Which is why he and Blumsack decided to "run a horse race," he says, between topological models and a physics-based one -- applied to the actual arrangement of the North American Eastern Interconnect, the largest portion of the U.S. electric grid.

Using real-world data from a 2005 North American Electric Reliability Corporation test case, they compared how vulnerable parts of the grid appeared in the differing models. The topological measures -- so-called "characteristic path lengths" and "connectivity loss" between nodes -- came up with dramatically different and less accurate results than a model that calculated blackout size driven by the two rules that most influence actual electric transmissions --Ohm's and Kirchhoff's laws.

In other words, the physics horse won. Or, as their paper concludes, "evaluating vulnerability in power networks using purely topological metrics can be misleading," and "results from physics-based models are more realistic and generally more useful for infrastructure risk assessment." Score one for gritty reality.

An important implication of Hines's work, funded by the National Science Foundation, is that electric grid is probably more secure that many people realize -- because it is so unpredictable. This, of course, makes it hard to improve its reliability (in another line of research, Hines has explored why the rate of blackouts in the United States hasn't improved in decades), but the up-side of this fact is that it would be hard for a terrorist to bring large parts of the grid down by attacking just one small part.

"Our system is quite robust to small things failing -- which is very good," he says, "Even hurricanes have trouble taking out power systems.
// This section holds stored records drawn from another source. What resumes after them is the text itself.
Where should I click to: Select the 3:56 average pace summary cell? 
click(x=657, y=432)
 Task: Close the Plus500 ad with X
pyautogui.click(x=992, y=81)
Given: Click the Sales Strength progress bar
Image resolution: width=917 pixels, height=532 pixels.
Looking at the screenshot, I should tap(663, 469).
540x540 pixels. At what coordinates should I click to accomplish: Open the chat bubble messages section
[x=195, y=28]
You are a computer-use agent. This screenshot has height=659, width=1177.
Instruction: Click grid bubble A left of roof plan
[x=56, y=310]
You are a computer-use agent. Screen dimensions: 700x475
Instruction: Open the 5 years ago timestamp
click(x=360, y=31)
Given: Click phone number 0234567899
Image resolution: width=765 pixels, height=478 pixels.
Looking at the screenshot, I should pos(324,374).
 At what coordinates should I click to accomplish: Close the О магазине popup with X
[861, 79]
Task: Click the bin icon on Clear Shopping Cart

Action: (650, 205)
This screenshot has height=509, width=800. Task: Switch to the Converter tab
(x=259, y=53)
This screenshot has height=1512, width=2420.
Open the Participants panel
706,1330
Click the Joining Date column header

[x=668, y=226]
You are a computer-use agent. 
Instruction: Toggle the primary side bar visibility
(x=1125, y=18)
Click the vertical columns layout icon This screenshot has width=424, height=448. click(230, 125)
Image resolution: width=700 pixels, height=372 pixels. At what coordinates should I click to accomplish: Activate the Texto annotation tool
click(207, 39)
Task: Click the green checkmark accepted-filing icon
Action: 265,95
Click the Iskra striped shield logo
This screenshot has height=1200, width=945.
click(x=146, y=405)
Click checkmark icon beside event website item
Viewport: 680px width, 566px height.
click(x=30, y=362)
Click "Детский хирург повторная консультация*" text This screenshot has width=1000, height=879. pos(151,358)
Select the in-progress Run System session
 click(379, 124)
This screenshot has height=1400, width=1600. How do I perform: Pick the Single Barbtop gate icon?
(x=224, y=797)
Hurricanes do cause power system failures, but they don't often take out the whole system."

Blumsack agrees. "Our paper confirms that it would be possible for somebody who wanted to do something disruptive to the power grid to do so," he says. "A lot of the infrastructure is out in the open," which does create vulnerability to planned attack. "But if you wanted to black out half of the U.S., it will be much more difficult than some of these earlier models imply," he says.

"If you were a bad guy, there is no obvious thing to do to take out the power system," Hines says. "What we learned from doing the simulations is that if you take out the biggest substation, with the most flow, you get the biggest failure on average. But there were also a number of cases where, even if you took out the biggest one, you don't get much of a blackout."

"It takes an incredible amount of information," he says, "to really figure out how to make the grid fail."